薄暗い教室は、重苦しい空気に満たされていた。それでも、今日やるべきことをしなくては。
その時、扉が急に開いた!
「えっ!?」
全員が仰天して扉に目をやった。そこには誰も居ない。
「わぁっっ!!!」
「うわっ!!」
龍人が背中に重みを感じた!
「って、お前か!!」
そこにいたのは優燈だった!
「あ、すごいべたついてるー!!」
穂乃佳が指差して笑った。 「人を指で差すな!!」
「ほわぁ~ん……!!」
こんな現場を目撃したことのないピュアな時音は顔を真っ赤にして美菜の背中に隠れて凝視していた。 「隠れるなら見るな!!」
「や、やっぱりそういう仲だったの!?」
美菜も顔を赤くして興奮していた。 「キャラが崩壊してるぞ!」
「貴様……。」「よくも……。」「我々の前で……。」
三銃士が物凄い嫉妬心で闇のオーラを纏い、竹刀を構えて龍人を睨みつけた。 「なんかさすが……。」「だまれぇいっ!!」
「!?」
空久保さんは一目散に教室からログアウトした。「さ、さすが。」
「知ってた。」
みのるは冷静を気取っていたが、すっかりほっぺたが赤くなっていた。 「意外な弱点だな。」
「みのる君顔真っ赤ー!!」
穂乃佳がみのるを茶化す。みのるは必死に
「そんなこと無いよ!!」
と釈明する。その肩を時音が叩いて慰める。
「わたしも、はずかしかった。」
時音が喋った。みのるはこんなことがあって内心ドキドキしていた。が、その時、みのるの眼前に空久保さんがログインした。それも物凄い剣幕みのるを観察する。
「私ト、アノ子、ドチラガ良イカ、エラベ。」
「じりじり」
「バチバチ」
「え、え、どういう状況!?」
みのるをかけて、時音と空久保さんの恋のバトルの火ぶたが切って落とされた。
「てか、もう行くぞ!! 早く準備に取り掛からないと間に合わなくなるぞ!!」
龍人はそう呼びかけて教室を出た。
「よし、いこー!!」
優燈は龍人の背中に乗ったまま手を伸ばした。
「いい加減に降りろ!」「えーいやー!」「嫌とかそういう問題じゃねぇ……。

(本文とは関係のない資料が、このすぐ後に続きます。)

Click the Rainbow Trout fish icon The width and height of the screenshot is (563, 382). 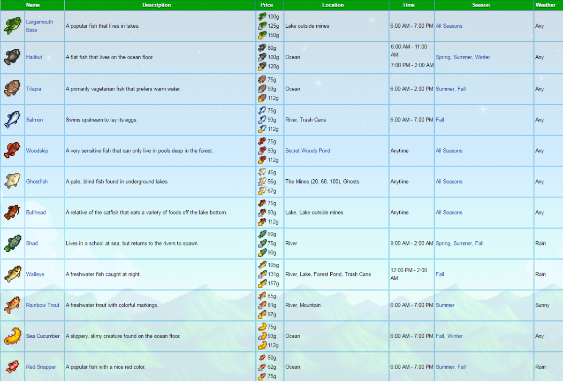click(12, 305)
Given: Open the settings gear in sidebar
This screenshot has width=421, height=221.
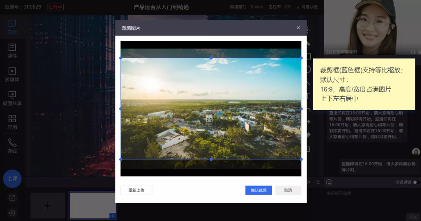Looking at the screenshot, I should coord(12,213).
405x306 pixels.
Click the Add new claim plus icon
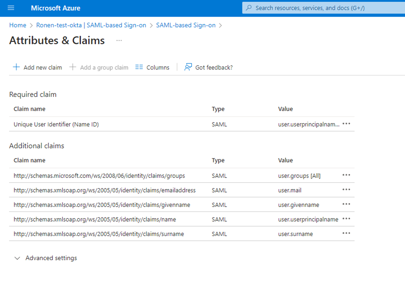point(16,67)
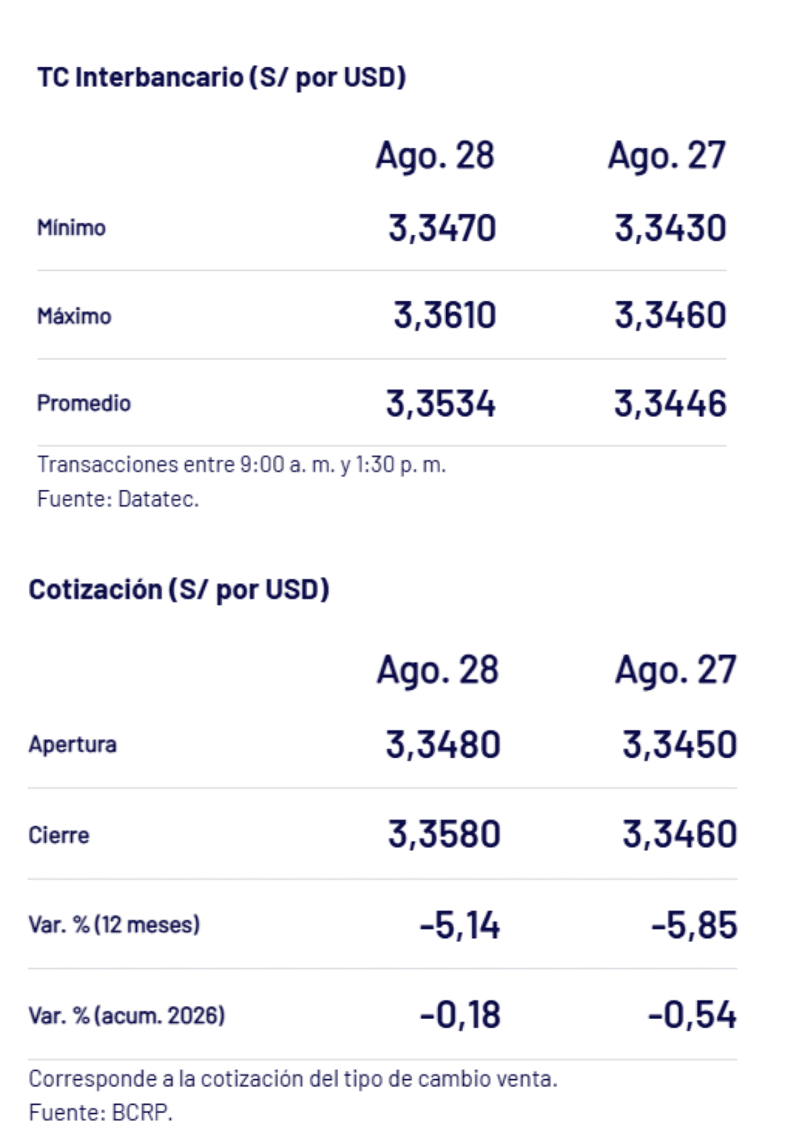Click the Cotización section heading
Image resolution: width=785 pixels, height=1144 pixels.
179,590
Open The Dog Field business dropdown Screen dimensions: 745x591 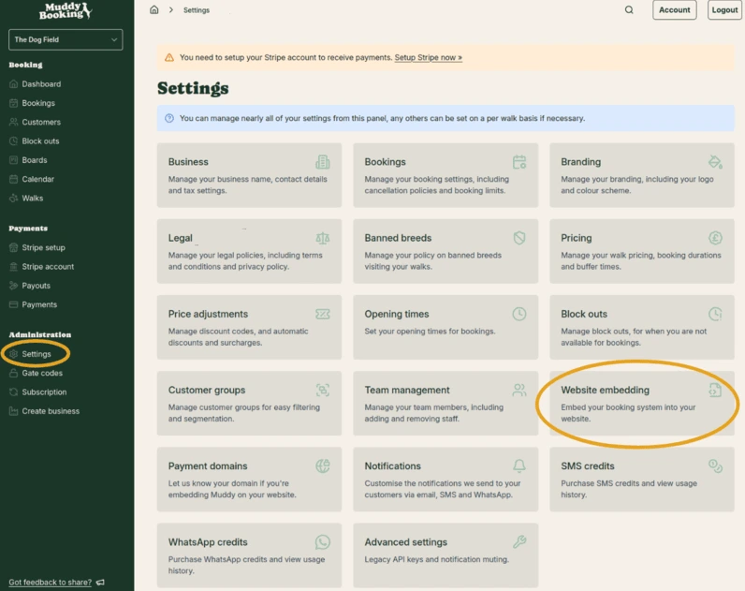pos(66,39)
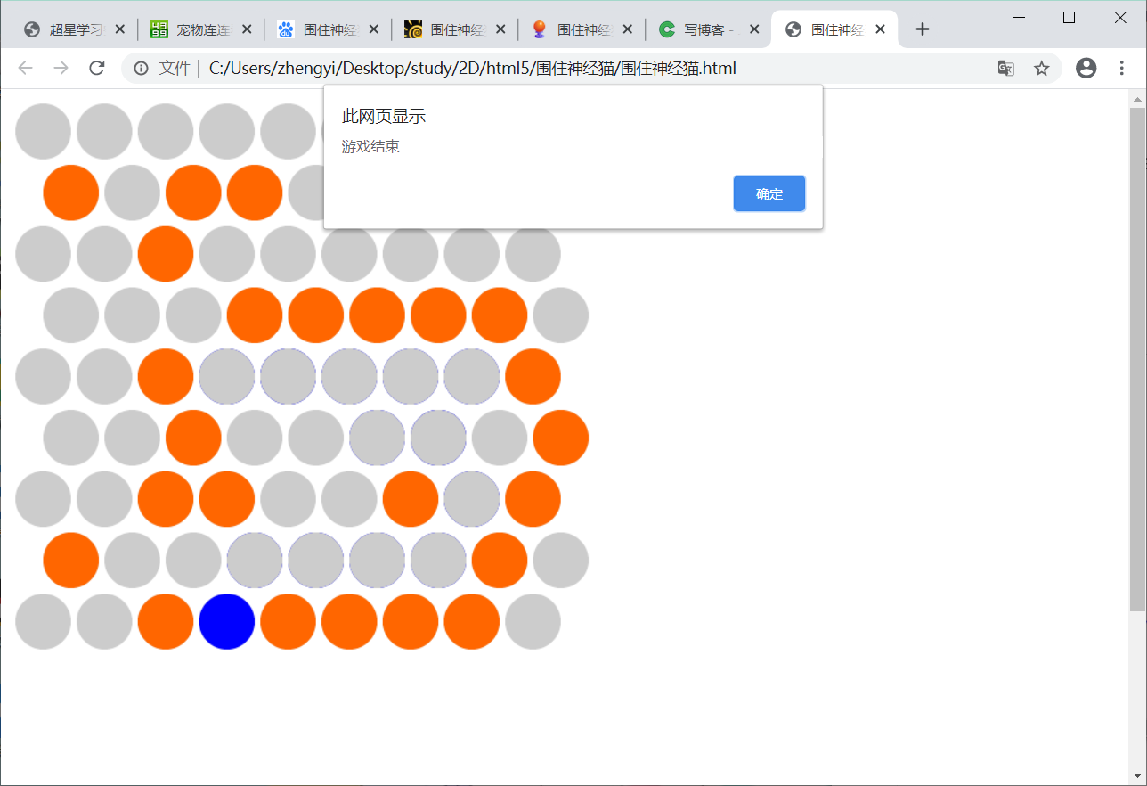Click the scrollbar down arrow

click(x=1137, y=774)
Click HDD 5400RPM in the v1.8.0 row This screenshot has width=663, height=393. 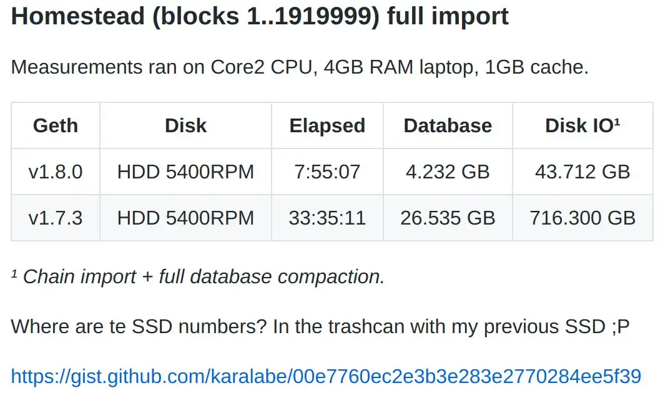[185, 172]
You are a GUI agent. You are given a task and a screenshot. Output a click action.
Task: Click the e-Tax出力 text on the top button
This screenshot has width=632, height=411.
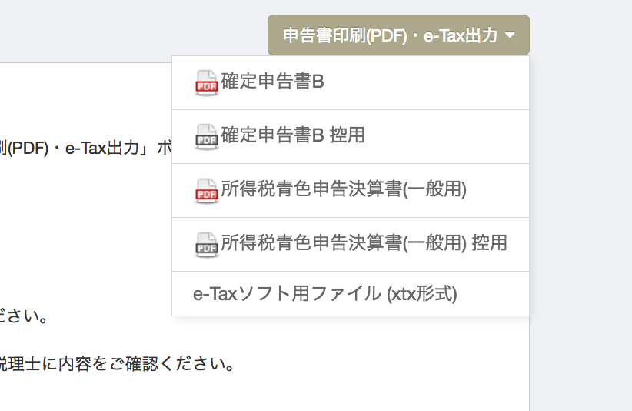coord(461,35)
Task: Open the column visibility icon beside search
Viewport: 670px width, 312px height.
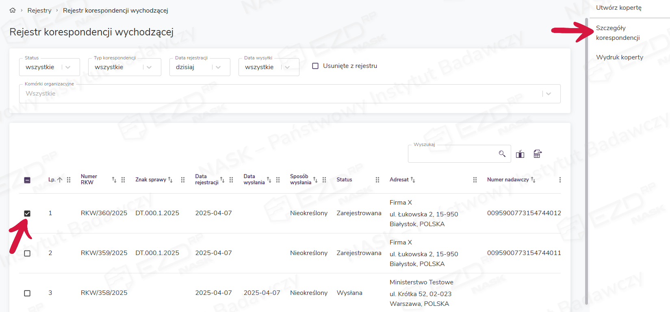Action: tap(520, 154)
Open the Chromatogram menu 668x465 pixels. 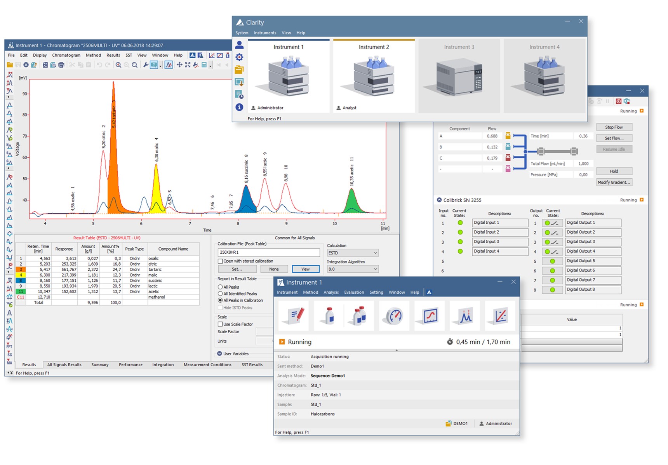[66, 55]
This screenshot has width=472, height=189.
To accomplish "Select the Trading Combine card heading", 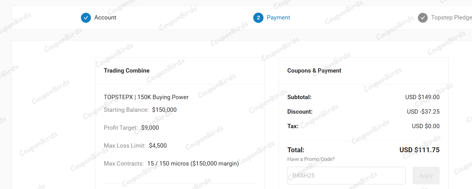I will pos(126,71).
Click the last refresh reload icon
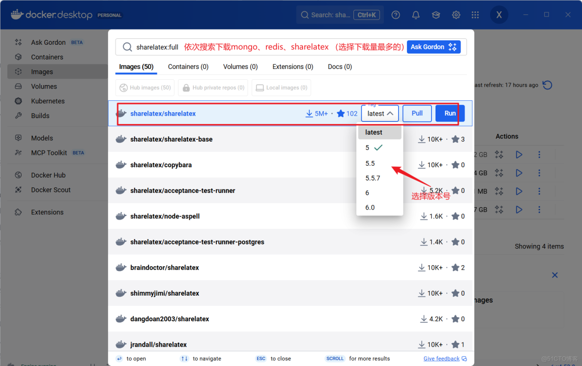 pyautogui.click(x=547, y=85)
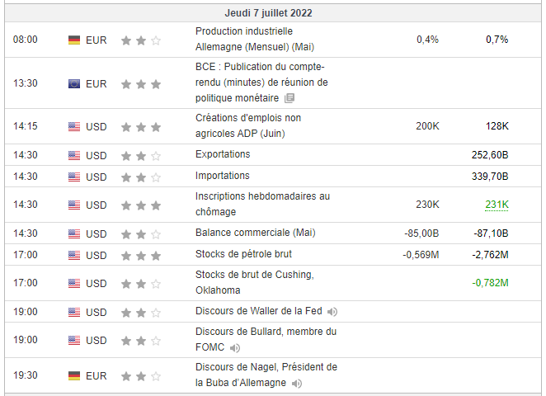Open the Exportations event details
The height and width of the screenshot is (396, 546).
[x=223, y=154]
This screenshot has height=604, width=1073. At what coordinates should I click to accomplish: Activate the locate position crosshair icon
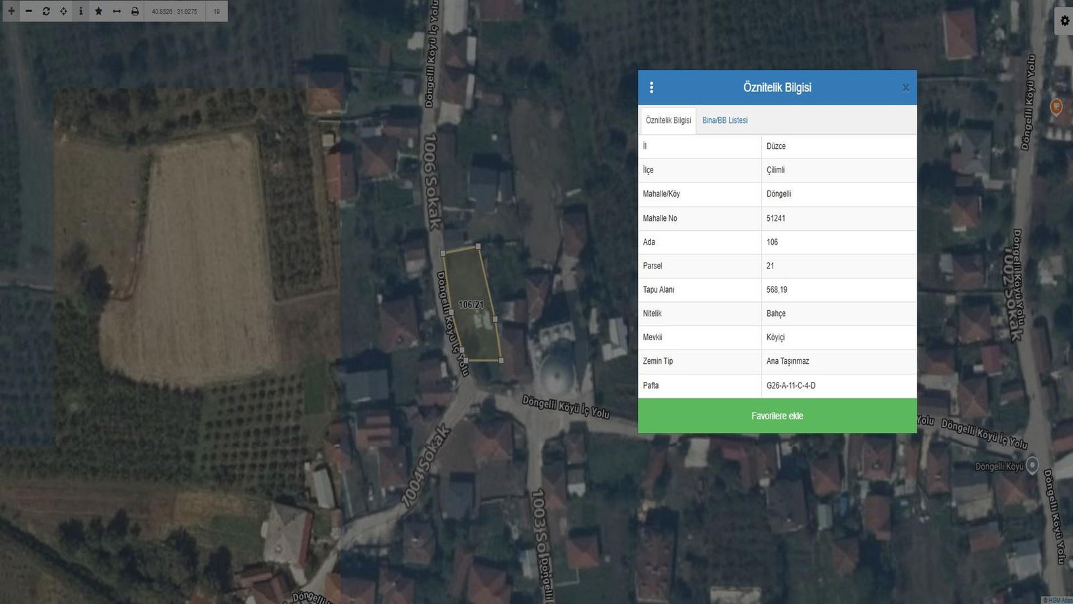pos(64,11)
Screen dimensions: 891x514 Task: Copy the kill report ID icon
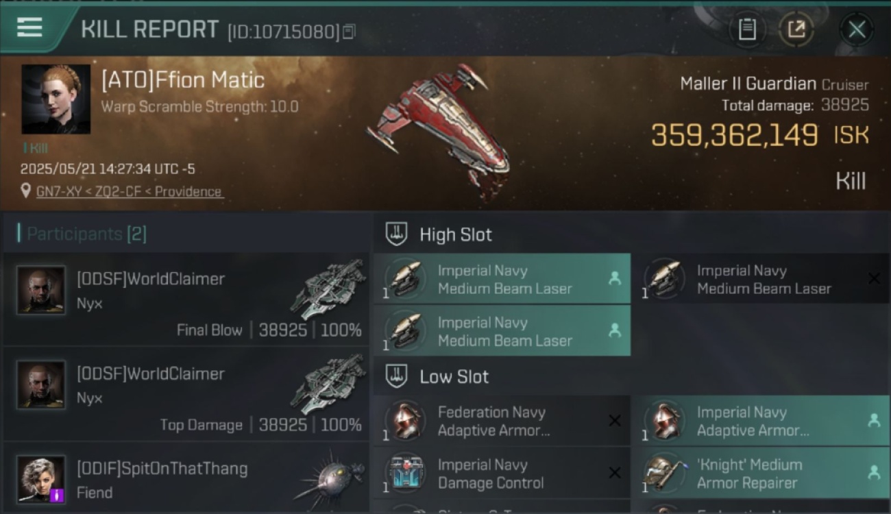click(349, 32)
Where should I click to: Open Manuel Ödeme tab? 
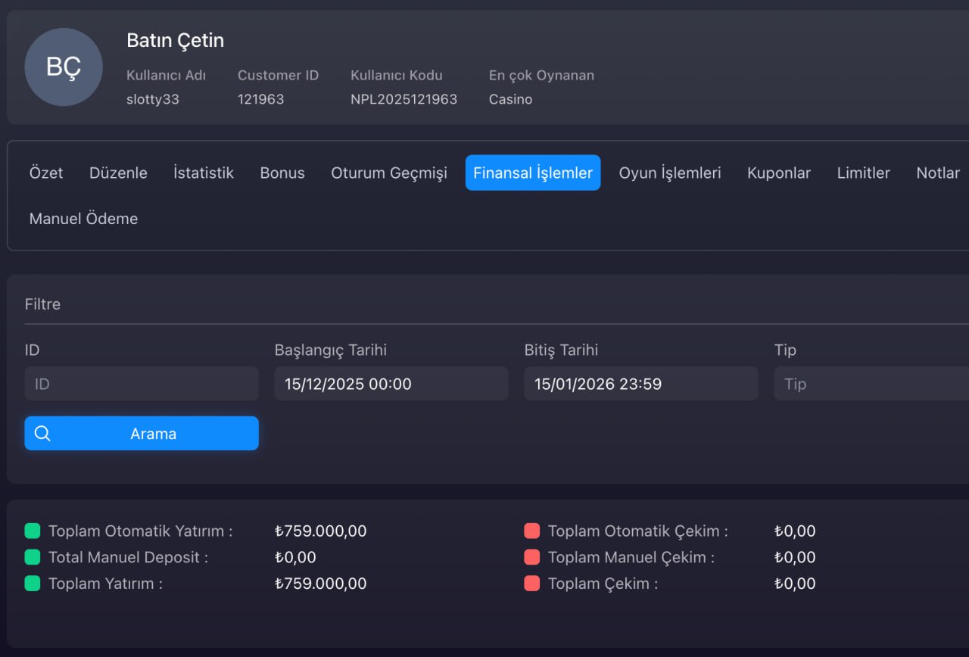[83, 219]
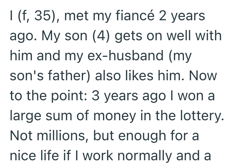Click the word "point" in the text
The width and height of the screenshot is (233, 166).
pos(65,96)
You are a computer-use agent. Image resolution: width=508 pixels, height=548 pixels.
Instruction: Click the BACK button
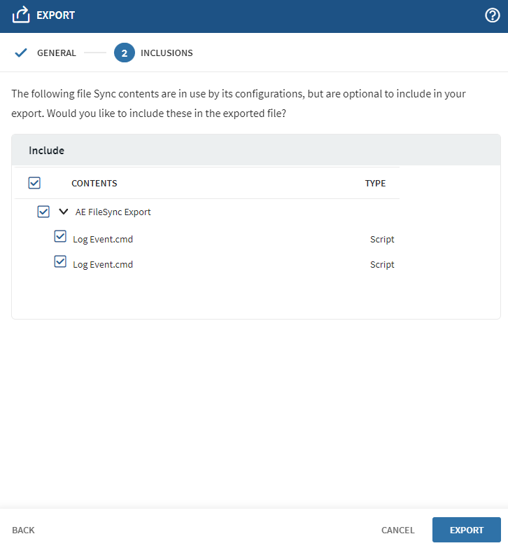click(x=23, y=530)
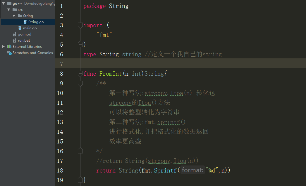This screenshot has height=186, width=306.
Task: Click the External Libraries bar-chart icon
Action: point(9,47)
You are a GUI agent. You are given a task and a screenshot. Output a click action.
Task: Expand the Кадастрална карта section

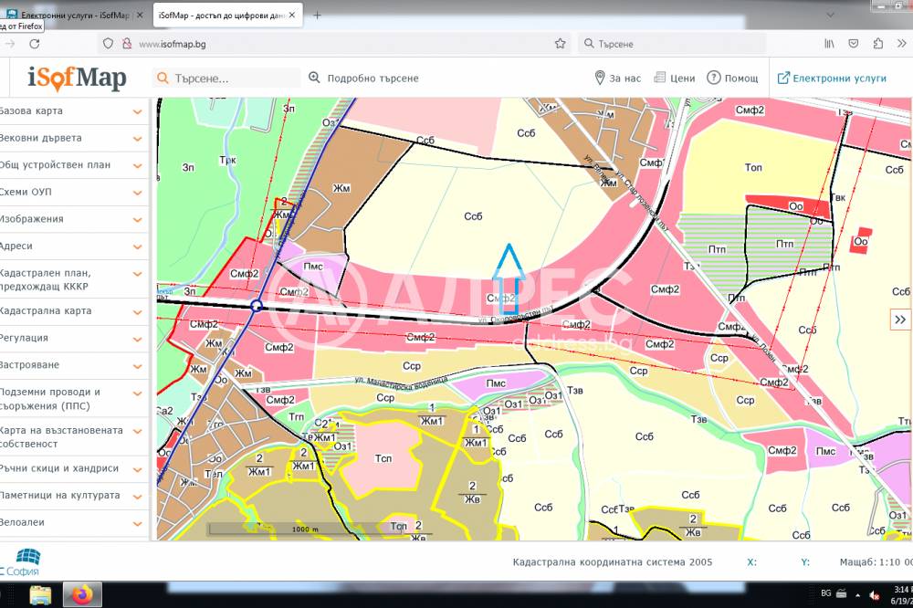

」「やだ!!」
後ろから三銃士が追ってくる。
「貴様許さんぞ……。」「地獄の果てまで追ってやる……。」「この命尽きても追い回す……。」
後ろを美菜と穂乃佳がついて行く。
「いいなー。私も彼氏欲しいなー。」「私はまだいいかな。」
「なんでー?」「まだ、そんな相手いないもん。」
「あ、取られたもんねー。」「もう、うるさいなー。」
その後からみのるとライバルが出てくる。
「ジー」「バチバチ」「ギロリ」「ぎらぎら」「キラーン」「シャキーン」「どうなってるの? これ。」
かくして、教室には誰も居なくなった。暗いどんよりしたその場所、机は前に集められ、後ろは広々としていた。始めは二人だけだった。そこに一人がやってきた。だれも来ないと思っていた。いつの間にか十人になっていた。なぁなぁで何とかなると思っていた。どうにもならない時があると、ようやく分かった。一人では心細かった。誰かといると、何とかなるようになっていた。
たった数日の物語、彼らにとっては、ここは一つの始まりに過ぎないのだ。大きな一つの、始まりに過ぎないのだ。
「だから、ね?」
彼らは廊下に飛び出して、元気に走っていくのだった。